Thread: Slow query

Slow query

From
Oleg Lebedev
Date:
Please help me speed up the following query. It used to run in 2-5 sec., but now it takes 2-3 mins!
I ran VACUUM FULL ANALYZE and REINDEX.
SELECT * FROM media m
WHERE m.mediatype = (SELECT objectid FROM mediatype WHERE medianame='Audio')
AND EXISTS
        (SELECT * FROM
                (SELECT objectid AS mediaid
                FROM media
                WHERE activity='347667'
                UNION
                SELECT ism.media AS mediaid
                FROM intsetmedia ism, set s
                WHERE ism.set = s.objectid
                AND s.activity='347667' ) AS a1
        WHERE a1.mediaid = m.objectid
        LIMIT 1)
ORDER BY medianame ASC, status DESC
 
Basically it tries to find all Audios that are either explicitly attached to the given activity, or attached to the given activity via a many-to-many relationship intsetmedia which links records in table Interaction, Set, and Media.
I attached the output of EXPLAIN and schemas and indexes on the tables involved. Most of the fields are not relevant to the query, but I listed them anyways. I discarded trigger information, though.
Thanks for your help.
 
Oleg

*************************************

This email may contain privileged or confidential material intended for the named recipient only.
If you are not the named recipient, delete this message and all attachments.
Any review, copying, printing, disclosure or other use is prohibited.
We reserve the right to monitor email sent through our network.

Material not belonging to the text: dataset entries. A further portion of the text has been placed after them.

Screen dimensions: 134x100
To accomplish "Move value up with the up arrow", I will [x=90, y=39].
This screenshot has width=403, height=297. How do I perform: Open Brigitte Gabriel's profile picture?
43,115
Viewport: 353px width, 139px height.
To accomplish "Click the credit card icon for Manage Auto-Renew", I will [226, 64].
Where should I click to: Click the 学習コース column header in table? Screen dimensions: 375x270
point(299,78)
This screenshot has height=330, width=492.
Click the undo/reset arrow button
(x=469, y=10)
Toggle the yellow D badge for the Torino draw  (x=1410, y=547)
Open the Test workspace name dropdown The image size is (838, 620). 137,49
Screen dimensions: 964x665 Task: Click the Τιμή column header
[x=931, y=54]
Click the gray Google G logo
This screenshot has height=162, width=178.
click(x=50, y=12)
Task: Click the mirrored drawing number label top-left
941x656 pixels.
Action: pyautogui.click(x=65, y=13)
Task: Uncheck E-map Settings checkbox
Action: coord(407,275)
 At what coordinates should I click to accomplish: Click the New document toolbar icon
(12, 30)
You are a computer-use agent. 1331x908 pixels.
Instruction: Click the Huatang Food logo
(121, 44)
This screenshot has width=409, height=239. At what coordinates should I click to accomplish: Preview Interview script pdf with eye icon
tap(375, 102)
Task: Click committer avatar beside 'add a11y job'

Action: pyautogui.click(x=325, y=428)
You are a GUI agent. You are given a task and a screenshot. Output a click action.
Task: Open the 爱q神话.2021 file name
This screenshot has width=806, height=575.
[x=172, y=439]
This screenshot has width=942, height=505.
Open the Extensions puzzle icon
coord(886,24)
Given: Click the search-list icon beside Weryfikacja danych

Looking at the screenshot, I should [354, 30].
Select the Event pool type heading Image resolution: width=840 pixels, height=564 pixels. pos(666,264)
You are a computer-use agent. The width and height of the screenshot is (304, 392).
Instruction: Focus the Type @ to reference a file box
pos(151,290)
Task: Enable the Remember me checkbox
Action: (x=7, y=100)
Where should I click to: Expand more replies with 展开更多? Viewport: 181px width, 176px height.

*************************************

Attachment

Re: Slow query

From
Josh Berkus
Date:
Oleg,

> Please help me speed up the following query. It used to run in 2-5 sec.,
> but now it takes 2-3 mins!
> I ran VACUUM FULL ANALYZE and REINDEX.
> SELECT * FROM media m
> WHERE m.mediatype = (SELECT objectid FROM mediatype WHERE

This is a repost, isn't it?

--
Josh Berkus
Aglio Database Solutions
San Francisco


Re: Slow query

From
Oleg Lebedev
Date:
No, I don't believe so.
My previous question regarding performance was solved by VACUUM FULL and
REINDEX.
The current one, I believe, is more related to query structure and
planner stats.

-----Original Message-----
From: Josh Berkus [mailto:josh@agliodbs.com]
Sent: Monday, March 24, 2003 11:55 AM
To: Oleg Lebedev; pgsql-performance@postgresql.org
Subject: Re: [PERFORM] Slow query


Oleg,

> Please help me speed up the following query. It used to run in 2-5
> sec., but now it takes 2-3 mins! I ran VACUUM FULL ANALYZE and
> REINDEX. SELECT * FROM media m
> WHERE m.mediatype = (SELECT objectid FROM mediatype WHERE

This is a repost, isn't it?

--
Josh Berkus
Aglio Database Solutions
San Francisco


*************************************

This email may contain privileged or confidential material intended for the named recipient only.
If you are not the named recipient, delete this message and all attachments.
Any review, copying, printing, disclosure or other use is prohibited.
We reserve the right to monitor email sent through our network.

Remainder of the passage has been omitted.